The substitution method is a valuable technique in integral calculus, aiding in transforming complex integrals into more manageable forms. In the problem, we aim to solve the integral \( \int \frac{y}{\sqrt{5-y}} \, dy \). Often, this method involves recognizing parts of the integrand that can be replaced with simpler expressions.
This can frequently occur when you spot a composition of functions, such as variables inside a square root or exponent, which can be rewritten through substitution.
To apply this, you identify a substitution that simplifies the integral. Here, we substitute \( u = 5 - y \). This transforms our unfamiliar integral into a more familiar expression in terms of \( u \).

Some key steps include:

• Choose a substitution based on part of the integrand.
• Calculate the differential of \( u \), here \( du = -dy \).
• Rewrite the integral in terms of \( u \) and \( du \).

These steps are fundamental in reducing complexity, allowing you to solve the integral step by step.

Integrating expressions involving square roots can initially seem daunting due to their complexity. However, they can become manageable with substitution.
In our exercise, after the substitution \( u = 5 - y \), it simplified our integral to deal with square roots more easily. Square root integration essentially focuses on expressions like \( \sqrt{u} \) and demands careful separation to achieve solvable results.

For this exercise, the integral \( \int \frac{(5-u)}{\sqrt{u}} \, du \) is separated into two distinct parts:

• \( \int \frac{5}{\sqrt{u}} \, du \)
• \( \int \frac{u}{\sqrt{u}} \, du \)

These parts break down into more straightforward terms: \( 5 \int u^{-1/2} \, du \) and \( \int u^{1/2} \, du \). Each of these can be integrated using power rules for integration, thus transforming perceived complexity into more approachable forms.

The final essential step in substitution problems is back substitution. After solving the integral in terms of \( u \), it becomes necessary to revert to the original variable to reach the solution appropriate for the problem.
Back substitution involves replacing \( u \) with its original expression, which was \( u = 5 - y \) in our exercise.
This replacement converts the solution expressed in terms of \( u \) back to terms of \( y \), which is important because it aligns the solution with the original problem statement.
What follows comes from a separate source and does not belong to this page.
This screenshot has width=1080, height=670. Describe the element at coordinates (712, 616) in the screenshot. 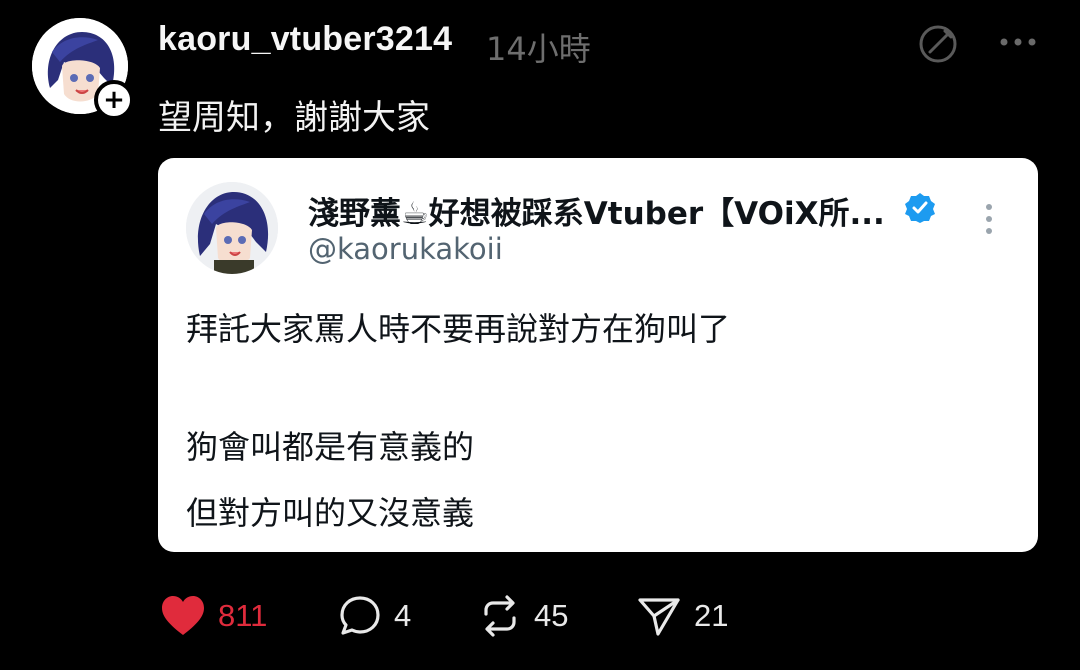

I see `share-count: 21` at that location.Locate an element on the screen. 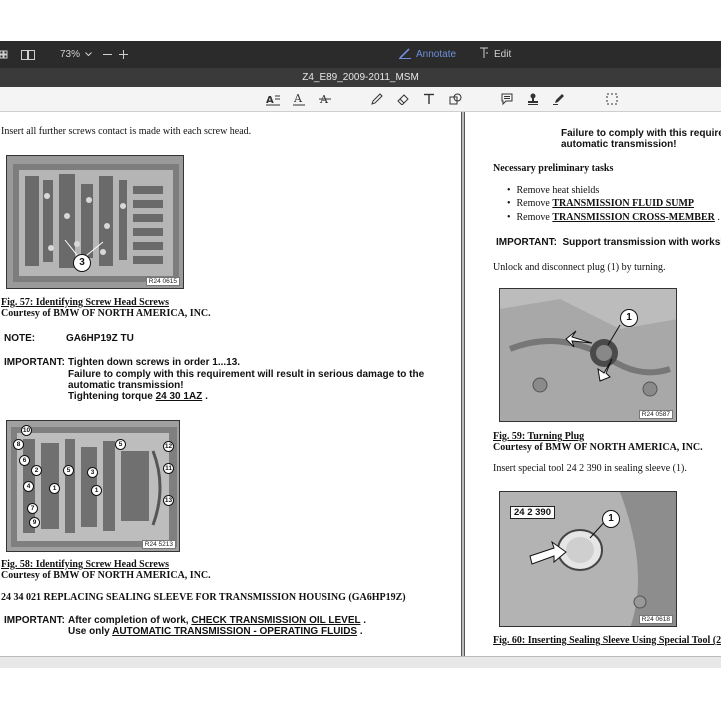 The image size is (721, 721). torque-prefix: Tightening torque is located at coordinates (112, 396).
Incorporating back substitution is done as follows:

• Take the evaluated integral in terms of \( u \): \(-(10\sqrt{u} - \frac{2}{3}u^{3/2}) + C\)
• Replace \( u \) with \( 5 - y \), giving: \(-(10\sqrt{5-y} - \frac{2}{3}(5-y)^{3/2}) + C\)

This step ensures your final answer reflects the integrand's original variable, completing the problem-solving journey efficiently.